Home Cosmetic Science Talk Formulating General Acne products in the US

  • Acne products in the US

    Posted by colthechemist on September 29, 2015 at 11:26 pm

    Hi All,

    So I appreciate that there is an FDA monograph for OTC acne products and to put claims on your label that your skin cream is for acne you must comply with the monograph in formulation, label and manufacturing requirements.  Guidance around cosmetics appears to be not so well defined.

    However, there are a lot of natural products (not in the monograph) out there that claim to have activity against acne…honey, tea tree oil etc etc.  These would apparently require an NDA to be legally marketed for acne in the US but nevertheless some products may be available be they legal or not.

    Can anyone comment on whether there are any cosmetic descriptions of acne you can claim that allow a product to remain a cosmetic in the US?

    OldPerry replied 8 years, 7 months ago 4 Members · 4 Replies
  • 4 Replies
  • Bobzchemist

    Member
    September 30, 2015 at 2:15 pm
    Honestly…I’d consult with a lawyer to be sure. But a lawyer’s job is to make sure that you’re completely safe, while you want to get much closer to the edge, so that might not be very helpful. The FDA has some good material to read about this.

    The big dividing line as far as I can tell is “appearance”. Anything that affects your appearance is ok, therefore “diminishes the appearance of wrinkles” is ok, but “tightens skin to remove wrinkles” is not, because it implies that you are changing the skin, which a cosmetic is not allowed to claim to do. Claiming “diminishes the appearance of blemishes/acne” might still be a problem, though, if you don’t have make-up type ingredients, since the FDA could decide that you are making a drug claim (changing the skin to reduce redness, for example)

    To be completely safe, the only thing I’d claim is “contains honey, tea tree oil, etc.”, and maybe say ‘for use on adolescent skin”. Or, I’d make a product with blurring microspheres, so that I could point to that ingredient and say that it’s the source of all of my “changing appearance” claims, while also adding “contains honey, tea tree oil, etc.”

    At one time, the industry was ok with: “Contains Honey. Honey has been used by Native Americans for centuries to combat Acne”, but I think most brands have abandoned that strategy as being too risky.
  • MarkBroussard

    Member
    September 30, 2015 at 11:39 pm

    You might try “blemish” or “blemish-prone”, but you’re skirting on the edge there.  You cannot use the word acne anywhere on your labelling or advertising, obviously.  In the US, it can also be found that your product is both a cosmetic AND a drug.
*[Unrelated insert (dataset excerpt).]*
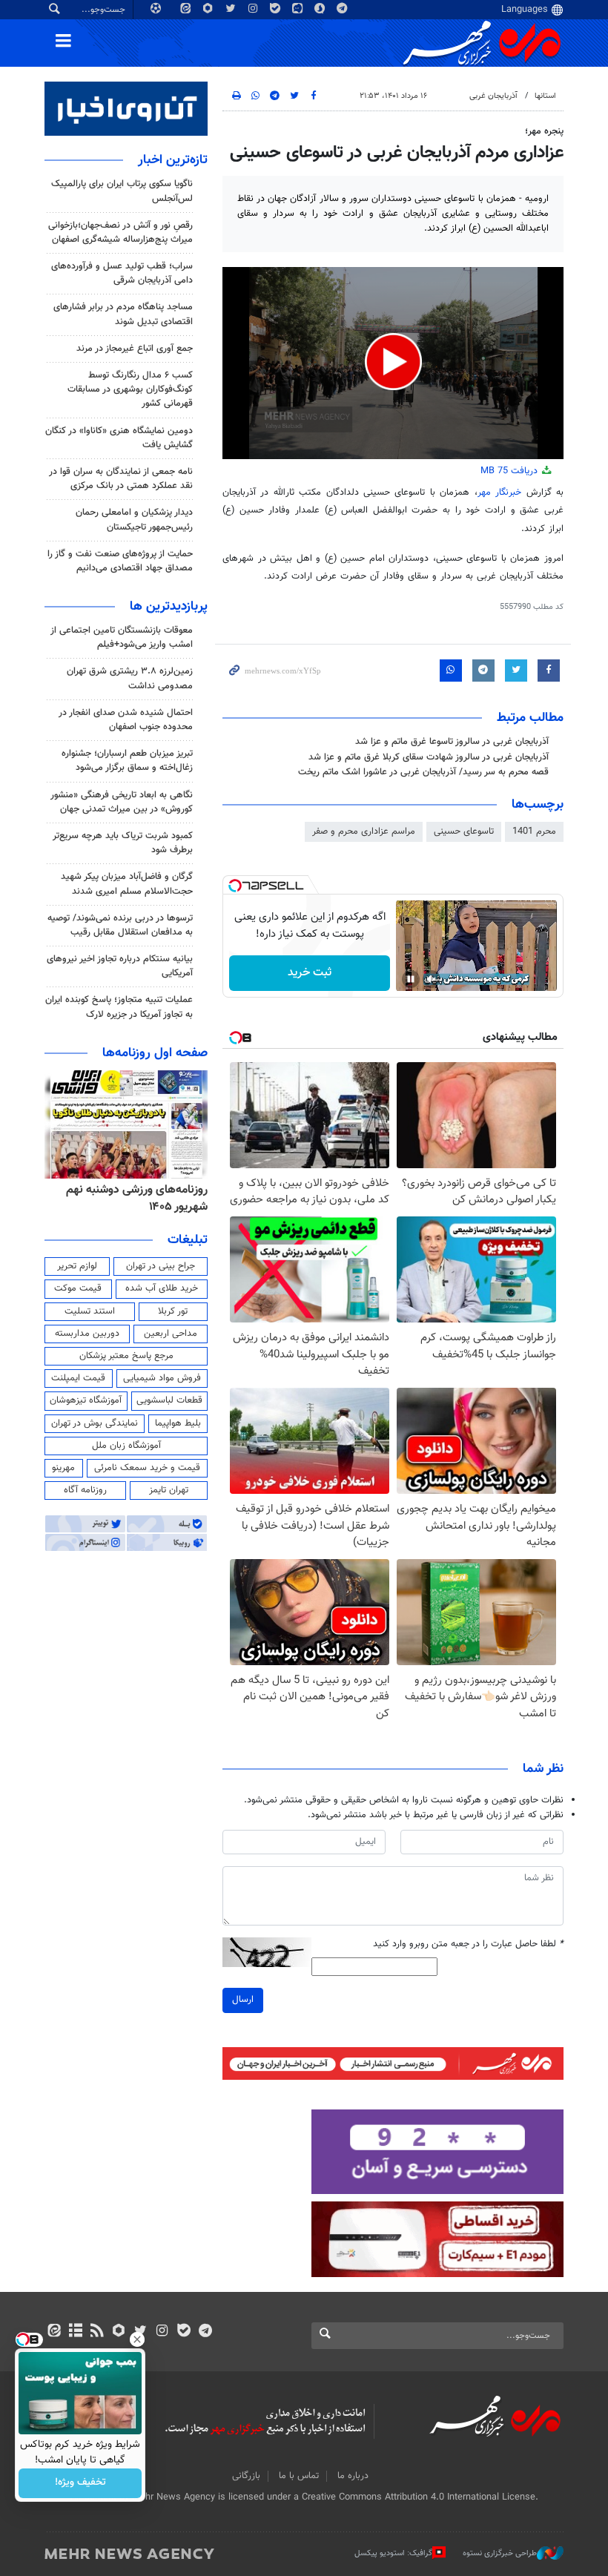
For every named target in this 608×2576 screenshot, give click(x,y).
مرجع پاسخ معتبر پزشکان (126, 1355)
    There is a really good reason why a new acne active has not been approved by the FDA in some 30 to 40 years.
  • colthechemist

    Member
    October 1, 2015 at 9:09 pm

    Thanks Bob and Mark,

    Those are helpful comments and I appreciate the benefit of your experience!

    Perhaps one day honey will make it into the monograph but I guess someone will have to petition the FDA and assemble the body of evidence to support it.

  • OldPerry

    Member
    October 1, 2015 at 9:33 pm

    I’m not so confident it will make it on to the monograph.  If it worked demonstrably better than the current drugs (and it has undoubtedly been tested) I’m sure a big company would include it in a standard formula without making claims on it.  But I could be mistaken about my predictions in the future.  I often am.